- Выбранный отрывок -
● ● ● ●
Но большинство – почти весь корпус актерского цеха от Калигари – Вернера Краусса до насквозь «красного» Генриха Георге, на которого нацизм возложит воплощение «народности», – остался. Актеры более прочих – пленники своего тела и родного языка. Нет, Густаф Грюндгенс, он же Хендрик Хефген (с ненавязчивым «д» в имени Хенрик), не был хуже – он был ближе и дороже. «Роман одной карьеры» стал пульсирующей Hassliebe тиражом в 1200 проданных экземпляров (1936); он стал памфлетом и романом «с ключом», оставленным Клаусом на самом видном месте.
По окончании большой войны, двенадцать лет спустя, великий отец Клауса напишет великий роман о сделке художника с дьяволом и назовет его по следам той же великой немецкой легенды – «Доктор Фаустус». Судьба романа «Мефисто» меж тем сама станет траги-абсурдным сюжетом истории.
● ● ● ●
- Задания -
#1 Перескажите отрывок о романе «Мефисто» в двух предложениях.
#2 Напишите продолжение отрывка о романе «Мефисто», начиная после его последнего предложения.
Строки для этой работы не понадобятся.

- Исходные данные -
● ● ● ●
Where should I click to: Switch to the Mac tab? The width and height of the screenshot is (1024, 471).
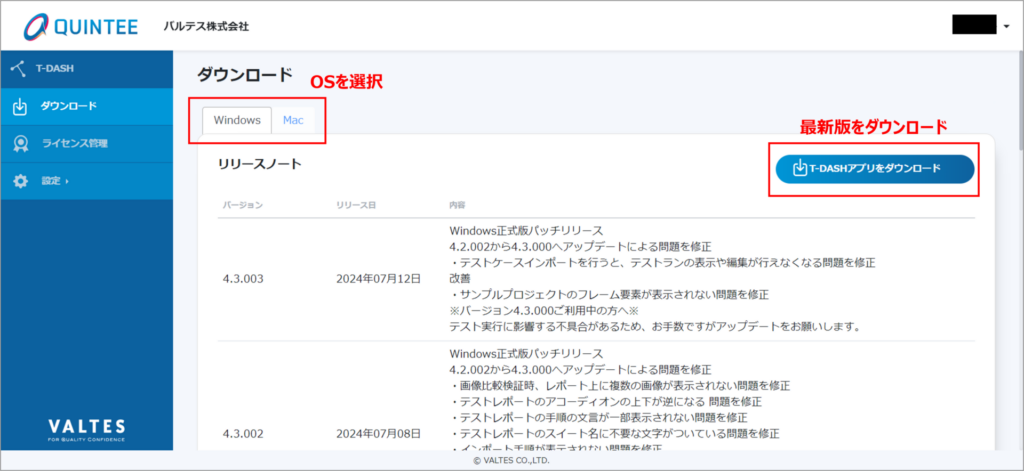(x=294, y=120)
● ● ● ●
- Ответы к заданиям -
#1 Почти все немецкие актеры, от Вернера Краусса до Генриха Георге, остались, а Густаф Грюндгенс стал Хендриком Хефгеном в «Романе одной карьеры», который вышел в 1936 году и разошелся в 1200 экземплярах. После окончания войны отец Клауса напишет роман «Доктор Фаустус», а судьба «Мефисто» сама станет траги-абсурдным сюжетом истории.

#2
Ключ был на виду, и современники легко расшифровывали «псевдонимы». Молодых Маннов. Экстравагантной Николетты – Памела Ведекинд. Теофиля Мардера – полубезумный драматург Штернхайм. Прославленного Макса Рейнхардта узнавали в Профессоре. А Цезарь фон Мук из романа – менестрель и миссионер национал-социализма Ганс Йост, из пьесы которого о Хорсте Весселе пошла гулять фраза: «Когда я слышу слово „культура“, то хватаюсь за пистолет». И проч., и проч., не говоря о покровителе Х. Х., карикатуре на Геринга, и о его супруге, средней актрисе Эмме Зоннеманн (в романе Лотта Линденталь), которая как раз и представила Хефгена «премьер-министру», положив начало его карьерному спурту.
Со сменой столетия и тысячелетия эта плотная ткань соответствий разреживалась. Зато сквозь ее прорехи проступили вспышки слепых прозрений автора.
Клаус Манн, 1930 год.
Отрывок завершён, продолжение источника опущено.